Para garantir as 35 horas nos hospitais vamos ter de abdicar de
algumas camas nas urgências? Que se lixe, idealmente ninguém vê, ninguém nota.
Para conseguirmos os objectivos do défice é preciso cortar no investimento
na ferrovia ao ponto de se começarem a suprimir ligações? Logo se vê, talvez
não seja preciso. E, se for preciso, anunciam-se investimentos futuros.

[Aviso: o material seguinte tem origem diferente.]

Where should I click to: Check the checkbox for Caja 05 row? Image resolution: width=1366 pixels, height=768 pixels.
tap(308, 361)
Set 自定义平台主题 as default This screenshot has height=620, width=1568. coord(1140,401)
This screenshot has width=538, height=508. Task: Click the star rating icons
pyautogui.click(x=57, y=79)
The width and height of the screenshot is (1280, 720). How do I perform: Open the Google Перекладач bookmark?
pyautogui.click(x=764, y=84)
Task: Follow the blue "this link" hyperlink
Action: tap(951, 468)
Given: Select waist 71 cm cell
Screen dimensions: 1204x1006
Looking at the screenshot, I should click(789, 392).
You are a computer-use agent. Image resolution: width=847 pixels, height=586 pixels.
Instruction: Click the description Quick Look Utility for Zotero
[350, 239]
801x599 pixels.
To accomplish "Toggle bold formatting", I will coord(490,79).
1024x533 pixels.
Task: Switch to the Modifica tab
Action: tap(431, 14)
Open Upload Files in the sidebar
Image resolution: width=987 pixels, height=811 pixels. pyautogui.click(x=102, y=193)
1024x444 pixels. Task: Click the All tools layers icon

Para manter a Catarina e a Mortágua em linha é preciso optar entre o
imposto A e o imposto B? Bem vistas as coisas, tanto faz. Um
encostozinho à direita, outro à esquerda, e siga em frente. A coerência
não é coisa que lhe faça perder o sono.O que conta mesmo é ir entretendo o
povo. Portugal, como se sabe, está na moda, e como está na moda já cá se
dava como certa a Agência Europeia do Medicamento. Em Lisboa, claro, que é para
onde os funcionários queriam vir. Mas não. Havia autárquicas e a cidade do
Porto era importante para o PS. Vai daí passa-se a candidatura para o Porto, em
nome da descentralização. Para perder, naturalmente. Confirmada a derrota,
promete-se o Infarmed. Não há estudos? Pois não, mas logo se vê. Quando logo se
viu, o Infarmed não foi para o Porto.
Julgam que alguma destas coisas
atrapalha António Costa ou o PS? Nem pensar nisso. Mas é um modo de estar e
governar que vai contaminando – e apodrecendo – o sentido de serviço público.
Tanto faz, logo se vê, que se
lixe…
Afinal amanhã é outro dia, faz
sol e cantam os passarinhos, nós estamos no Governo, o Passos foi-se embora, o
Marcelo faz selfies em vez de Presidências Abertas, que pode um homem pedir
mais?
COMENTÁRIO:
João Lopes: Excelente análise de José Manuel Fernandes! Henrique Raposo no
Expresso diário de 27-09-2018: «Depois de pagar salários, Costa e Centeno não
pagam seringas, carris, medicamentos, papel higiénico, carros, portas, balas.
Como se vê nos hospitais, em Tancos ou em Pedrógão, o Estado de Costa não
consegue dar resposta à realidade para lá da folha salarial que sustenta o
eleitorado do PS… Os hospitais estão em colapso. Os caminhos de ferro
estão em colapso. Armas foram roubadas no exército. Armas foram roubadas na
PSP. Costa preside ao maior colapso do Estado de que há memória, mas nada se
passa. A sua cínica bonacheirice tudo normaliza...E depois? Depois os outros
que resolvam, depois os outros que tomem as decisões difíceis.